begin Data shown
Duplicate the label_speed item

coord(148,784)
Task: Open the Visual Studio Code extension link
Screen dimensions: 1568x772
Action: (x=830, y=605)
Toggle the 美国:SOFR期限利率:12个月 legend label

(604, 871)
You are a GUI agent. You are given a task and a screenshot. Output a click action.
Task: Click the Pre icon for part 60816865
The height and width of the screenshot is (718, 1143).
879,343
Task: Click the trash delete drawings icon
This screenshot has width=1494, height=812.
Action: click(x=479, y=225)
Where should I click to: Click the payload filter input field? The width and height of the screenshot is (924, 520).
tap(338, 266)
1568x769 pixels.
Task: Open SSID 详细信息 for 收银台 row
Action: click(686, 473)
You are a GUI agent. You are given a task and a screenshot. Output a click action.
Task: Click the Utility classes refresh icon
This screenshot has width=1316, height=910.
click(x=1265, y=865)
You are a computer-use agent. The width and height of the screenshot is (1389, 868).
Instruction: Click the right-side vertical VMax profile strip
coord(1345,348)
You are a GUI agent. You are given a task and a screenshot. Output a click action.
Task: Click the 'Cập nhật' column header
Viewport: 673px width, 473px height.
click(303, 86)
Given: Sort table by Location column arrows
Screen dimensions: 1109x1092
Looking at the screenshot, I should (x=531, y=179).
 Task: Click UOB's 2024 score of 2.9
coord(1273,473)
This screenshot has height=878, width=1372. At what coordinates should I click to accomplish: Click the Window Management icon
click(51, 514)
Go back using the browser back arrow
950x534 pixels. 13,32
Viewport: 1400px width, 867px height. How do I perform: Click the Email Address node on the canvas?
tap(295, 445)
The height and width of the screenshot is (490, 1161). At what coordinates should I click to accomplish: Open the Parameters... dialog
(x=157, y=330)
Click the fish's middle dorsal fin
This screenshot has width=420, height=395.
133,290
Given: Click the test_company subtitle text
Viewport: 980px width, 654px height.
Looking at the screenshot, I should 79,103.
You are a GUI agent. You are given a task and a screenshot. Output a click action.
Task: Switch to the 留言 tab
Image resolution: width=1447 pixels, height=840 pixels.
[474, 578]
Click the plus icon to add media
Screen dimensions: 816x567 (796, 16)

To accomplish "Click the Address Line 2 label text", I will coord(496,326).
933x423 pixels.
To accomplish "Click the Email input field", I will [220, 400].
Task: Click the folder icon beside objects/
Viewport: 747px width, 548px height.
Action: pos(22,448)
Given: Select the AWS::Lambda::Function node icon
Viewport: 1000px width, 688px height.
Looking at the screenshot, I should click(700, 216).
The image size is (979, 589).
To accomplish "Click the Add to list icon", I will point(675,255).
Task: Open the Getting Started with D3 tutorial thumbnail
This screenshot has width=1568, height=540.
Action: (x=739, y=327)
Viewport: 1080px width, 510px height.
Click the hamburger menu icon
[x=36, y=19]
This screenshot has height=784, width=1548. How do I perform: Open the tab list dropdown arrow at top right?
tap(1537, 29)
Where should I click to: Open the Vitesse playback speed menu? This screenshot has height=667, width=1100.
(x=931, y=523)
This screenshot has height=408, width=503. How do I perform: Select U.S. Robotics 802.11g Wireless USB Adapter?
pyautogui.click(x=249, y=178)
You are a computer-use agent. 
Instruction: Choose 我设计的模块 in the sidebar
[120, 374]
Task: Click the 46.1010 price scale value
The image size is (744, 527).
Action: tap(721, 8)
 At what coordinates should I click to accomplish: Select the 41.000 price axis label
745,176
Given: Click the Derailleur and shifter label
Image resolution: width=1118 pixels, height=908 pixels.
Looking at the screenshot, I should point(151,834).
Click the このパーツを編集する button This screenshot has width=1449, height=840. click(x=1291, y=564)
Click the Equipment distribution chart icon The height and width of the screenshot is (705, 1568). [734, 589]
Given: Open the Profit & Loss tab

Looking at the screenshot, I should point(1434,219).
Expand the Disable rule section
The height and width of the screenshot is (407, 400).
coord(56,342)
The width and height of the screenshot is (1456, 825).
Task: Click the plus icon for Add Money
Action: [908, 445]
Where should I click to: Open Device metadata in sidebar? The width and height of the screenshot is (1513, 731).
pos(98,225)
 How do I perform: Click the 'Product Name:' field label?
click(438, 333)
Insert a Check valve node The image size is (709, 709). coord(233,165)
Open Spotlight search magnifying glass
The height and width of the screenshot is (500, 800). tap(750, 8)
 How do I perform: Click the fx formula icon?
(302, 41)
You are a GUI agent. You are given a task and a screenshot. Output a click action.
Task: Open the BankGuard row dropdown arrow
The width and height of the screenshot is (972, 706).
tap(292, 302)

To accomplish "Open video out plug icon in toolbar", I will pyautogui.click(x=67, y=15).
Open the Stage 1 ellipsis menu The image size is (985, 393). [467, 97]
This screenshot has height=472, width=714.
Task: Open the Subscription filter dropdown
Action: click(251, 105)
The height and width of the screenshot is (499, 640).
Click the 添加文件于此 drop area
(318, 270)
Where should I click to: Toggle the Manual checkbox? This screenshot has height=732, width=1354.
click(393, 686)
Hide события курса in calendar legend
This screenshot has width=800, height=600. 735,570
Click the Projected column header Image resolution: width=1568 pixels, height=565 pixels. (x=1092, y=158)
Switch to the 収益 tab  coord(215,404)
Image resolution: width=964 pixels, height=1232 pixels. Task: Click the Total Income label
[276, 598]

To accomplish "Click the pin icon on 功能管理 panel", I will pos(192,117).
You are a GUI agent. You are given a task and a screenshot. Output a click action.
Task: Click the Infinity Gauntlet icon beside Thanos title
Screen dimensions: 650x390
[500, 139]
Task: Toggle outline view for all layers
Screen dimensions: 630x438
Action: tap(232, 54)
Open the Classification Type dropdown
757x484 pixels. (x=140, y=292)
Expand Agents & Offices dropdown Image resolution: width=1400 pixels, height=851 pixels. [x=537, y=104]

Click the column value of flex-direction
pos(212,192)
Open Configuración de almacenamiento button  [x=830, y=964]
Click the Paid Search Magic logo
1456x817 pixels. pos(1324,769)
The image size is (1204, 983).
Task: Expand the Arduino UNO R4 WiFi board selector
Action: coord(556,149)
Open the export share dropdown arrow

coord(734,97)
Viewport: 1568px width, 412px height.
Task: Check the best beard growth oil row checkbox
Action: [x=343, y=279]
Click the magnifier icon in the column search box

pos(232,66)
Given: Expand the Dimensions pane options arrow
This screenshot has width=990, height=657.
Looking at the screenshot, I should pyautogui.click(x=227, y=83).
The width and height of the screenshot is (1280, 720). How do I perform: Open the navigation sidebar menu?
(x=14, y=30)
end Data shown
▸ Exercise instructions: Rescale the data from the line with "You are a computer-use agent. The" to the line with "click(303, 86)", both lines included: reproduce each line, requests too, and multiply every coordinate in the answers by 2.3, rounding to whole numbers with halves rounded up.

▸ Solution to this exercise:
You are a computer-use agent. The width and height of the screenshot is (1389, 868).
Instruction: Click the right-side vertical VMax profile strip
coord(3094,800)
You are a GUI agent. You are given a task and a screenshot. Output a click action.
Task: Click the 'Cập nhật' column header
Viewport: 673px width, 473px height.
click(697, 198)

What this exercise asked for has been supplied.